• _What you are asked to do_
Transcribe word for word the lines below from the line with "お勧めカテゴリ (65, 129)" through the line with "守谷市 (85, 87)", ends included.
=== Dataset records ===
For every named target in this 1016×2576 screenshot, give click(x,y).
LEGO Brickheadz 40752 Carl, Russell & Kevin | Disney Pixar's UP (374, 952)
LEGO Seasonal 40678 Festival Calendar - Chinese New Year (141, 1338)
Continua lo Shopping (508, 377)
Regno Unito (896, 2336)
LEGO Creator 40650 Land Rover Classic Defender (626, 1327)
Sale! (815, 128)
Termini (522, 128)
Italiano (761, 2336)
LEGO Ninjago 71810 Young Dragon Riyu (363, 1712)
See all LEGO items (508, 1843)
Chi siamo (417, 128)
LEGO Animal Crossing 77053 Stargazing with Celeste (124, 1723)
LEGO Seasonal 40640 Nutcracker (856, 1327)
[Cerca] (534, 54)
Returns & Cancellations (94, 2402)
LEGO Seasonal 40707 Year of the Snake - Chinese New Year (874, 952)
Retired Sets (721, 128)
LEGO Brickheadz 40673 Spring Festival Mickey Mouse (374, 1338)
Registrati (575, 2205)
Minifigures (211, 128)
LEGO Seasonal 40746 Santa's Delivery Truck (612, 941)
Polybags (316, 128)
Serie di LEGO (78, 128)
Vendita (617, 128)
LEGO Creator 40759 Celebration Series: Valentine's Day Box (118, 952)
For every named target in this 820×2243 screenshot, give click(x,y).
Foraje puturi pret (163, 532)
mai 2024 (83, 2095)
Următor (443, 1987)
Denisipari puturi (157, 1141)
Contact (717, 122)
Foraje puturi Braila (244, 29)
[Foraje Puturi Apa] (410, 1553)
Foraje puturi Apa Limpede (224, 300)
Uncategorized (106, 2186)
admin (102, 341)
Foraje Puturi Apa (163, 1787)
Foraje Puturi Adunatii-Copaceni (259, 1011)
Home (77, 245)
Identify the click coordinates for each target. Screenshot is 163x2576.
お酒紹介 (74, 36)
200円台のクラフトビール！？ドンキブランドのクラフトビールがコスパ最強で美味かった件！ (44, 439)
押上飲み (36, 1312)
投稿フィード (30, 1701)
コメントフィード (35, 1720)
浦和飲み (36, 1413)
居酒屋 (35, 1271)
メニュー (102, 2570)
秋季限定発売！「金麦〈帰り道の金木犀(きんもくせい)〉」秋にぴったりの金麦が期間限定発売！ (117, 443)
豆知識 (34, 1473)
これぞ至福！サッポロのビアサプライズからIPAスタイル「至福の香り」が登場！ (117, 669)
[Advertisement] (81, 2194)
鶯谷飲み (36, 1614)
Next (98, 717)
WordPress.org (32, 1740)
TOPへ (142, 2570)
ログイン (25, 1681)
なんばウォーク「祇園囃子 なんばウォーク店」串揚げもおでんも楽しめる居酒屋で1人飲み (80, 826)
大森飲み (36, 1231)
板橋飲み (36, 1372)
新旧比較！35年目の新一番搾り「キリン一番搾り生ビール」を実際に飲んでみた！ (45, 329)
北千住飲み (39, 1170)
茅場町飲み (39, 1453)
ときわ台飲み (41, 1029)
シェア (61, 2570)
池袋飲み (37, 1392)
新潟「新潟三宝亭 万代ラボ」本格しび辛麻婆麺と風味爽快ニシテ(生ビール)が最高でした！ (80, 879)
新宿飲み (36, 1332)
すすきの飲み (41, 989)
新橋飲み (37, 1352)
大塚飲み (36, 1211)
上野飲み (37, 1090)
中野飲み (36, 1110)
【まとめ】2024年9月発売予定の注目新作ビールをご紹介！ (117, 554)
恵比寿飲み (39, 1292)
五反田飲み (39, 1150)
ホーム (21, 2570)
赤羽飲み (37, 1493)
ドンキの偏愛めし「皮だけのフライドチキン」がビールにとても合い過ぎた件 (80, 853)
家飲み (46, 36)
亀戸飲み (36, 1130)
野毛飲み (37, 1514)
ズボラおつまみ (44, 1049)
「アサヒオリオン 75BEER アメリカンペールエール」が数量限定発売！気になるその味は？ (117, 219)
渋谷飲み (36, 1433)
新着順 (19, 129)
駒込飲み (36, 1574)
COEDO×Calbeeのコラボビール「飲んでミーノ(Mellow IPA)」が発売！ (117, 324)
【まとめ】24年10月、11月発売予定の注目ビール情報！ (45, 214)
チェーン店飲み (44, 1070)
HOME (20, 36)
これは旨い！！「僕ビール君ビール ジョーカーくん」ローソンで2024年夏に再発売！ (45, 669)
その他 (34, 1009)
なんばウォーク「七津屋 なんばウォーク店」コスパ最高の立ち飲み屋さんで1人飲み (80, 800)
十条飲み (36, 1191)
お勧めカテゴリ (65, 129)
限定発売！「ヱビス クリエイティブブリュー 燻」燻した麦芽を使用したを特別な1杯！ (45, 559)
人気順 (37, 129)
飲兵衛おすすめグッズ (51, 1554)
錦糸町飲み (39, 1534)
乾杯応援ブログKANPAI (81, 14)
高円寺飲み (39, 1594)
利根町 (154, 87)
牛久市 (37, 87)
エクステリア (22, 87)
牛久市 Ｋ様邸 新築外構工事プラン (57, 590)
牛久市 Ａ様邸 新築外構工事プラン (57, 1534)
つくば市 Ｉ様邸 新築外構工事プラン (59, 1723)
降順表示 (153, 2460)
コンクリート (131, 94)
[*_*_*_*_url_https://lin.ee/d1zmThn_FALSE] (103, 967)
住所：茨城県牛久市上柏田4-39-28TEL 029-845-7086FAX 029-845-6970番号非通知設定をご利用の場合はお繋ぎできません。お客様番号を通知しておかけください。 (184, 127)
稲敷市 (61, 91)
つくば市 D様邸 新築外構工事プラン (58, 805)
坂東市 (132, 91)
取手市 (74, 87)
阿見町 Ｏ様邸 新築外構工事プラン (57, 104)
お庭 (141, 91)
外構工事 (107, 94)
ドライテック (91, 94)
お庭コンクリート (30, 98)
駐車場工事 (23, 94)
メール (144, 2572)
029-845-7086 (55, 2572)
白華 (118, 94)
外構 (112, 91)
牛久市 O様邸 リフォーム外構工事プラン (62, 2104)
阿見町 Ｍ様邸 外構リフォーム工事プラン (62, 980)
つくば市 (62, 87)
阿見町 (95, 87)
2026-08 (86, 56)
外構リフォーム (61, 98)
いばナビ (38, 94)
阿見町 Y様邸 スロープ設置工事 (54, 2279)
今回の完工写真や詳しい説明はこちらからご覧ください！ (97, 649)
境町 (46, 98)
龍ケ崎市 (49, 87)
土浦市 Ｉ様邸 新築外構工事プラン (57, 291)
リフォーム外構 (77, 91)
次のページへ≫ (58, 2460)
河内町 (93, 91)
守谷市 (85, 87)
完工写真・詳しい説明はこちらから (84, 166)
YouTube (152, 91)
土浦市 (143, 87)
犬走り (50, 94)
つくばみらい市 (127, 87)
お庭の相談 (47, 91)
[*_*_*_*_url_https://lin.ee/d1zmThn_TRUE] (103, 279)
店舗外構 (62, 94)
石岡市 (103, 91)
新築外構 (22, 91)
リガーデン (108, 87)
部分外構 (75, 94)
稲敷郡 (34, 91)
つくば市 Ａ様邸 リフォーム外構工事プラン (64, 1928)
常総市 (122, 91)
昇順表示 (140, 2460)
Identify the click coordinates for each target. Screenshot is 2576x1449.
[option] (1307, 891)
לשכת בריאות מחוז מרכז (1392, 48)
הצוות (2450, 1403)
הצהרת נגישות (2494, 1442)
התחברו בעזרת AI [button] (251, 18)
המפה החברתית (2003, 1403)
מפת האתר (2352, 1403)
===
• _Exercise result_
お勧めカテゴリ (65, 129)
限定発売！「ヱビス クリエイティブブリュー 燻」燻した麦芽を使用したを特別な1杯！ (45, 559)
人気順 (37, 129)
飲兵衛おすすめグッズ (51, 1554)
錦糸町飲み (39, 1534)
乾杯応援ブログKANPAI (81, 14)
高円寺飲み (39, 1594)
利根町 (154, 87)
牛久市 (37, 87)
エクステリア (22, 87)
牛久市 Ｋ様邸 新築外構工事プラン (57, 590)
牛久市 Ａ様邸 新築外構工事プラン (57, 1534)
つくば市 Ｉ様邸 新築外構工事プラン (59, 1723)
降順表示 (153, 2460)
コンクリート (131, 94)
[*_*_*_*_url_https://lin.ee/d1zmThn_FALSE] (103, 967)
住所：茨城県牛久市上柏田4-39-28TEL 029-845-7086FAX 029-845-6970番号非通知設定をご利用の場合はお繋ぎできません。お客様番号を通知しておかけください。 (184, 127)
稲敷市 (61, 91)
つくば市 D様邸 新築外構工事プラン (58, 805)
坂東市 (132, 91)
取手市 (74, 87)
阿見町 Ｏ様邸 新築外構工事プラン (57, 104)
お庭 (141, 91)
外構工事 (107, 94)
ドライテック (91, 94)
お庭コンクリート (30, 98)
駐車場工事 (23, 94)
メール (144, 2572)
029-845-7086 (55, 2572)
白華 (118, 94)
外構 (112, 91)
牛久市 O様邸 リフォーム外構工事プラン (62, 2104)
阿見町 Ｍ様邸 外構リフォーム工事プラン (62, 980)
つくば市 (62, 87)
阿見町 (95, 87)
2026-08 (86, 56)
外構リフォーム (61, 98)
いばナビ (38, 94)
阿見町 Y様邸 スロープ設置工事 (54, 2279)
今回の完工写真や詳しい説明はこちらからご覧ください！ (97, 649)
境町 (46, 98)
龍ケ崎市 (49, 87)
土浦市 Ｉ様邸 新築外構工事プラン (57, 291)
リフォーム外構 (77, 91)
次のページへ≫ (58, 2460)
河内町 (93, 91)
守谷市 (85, 87)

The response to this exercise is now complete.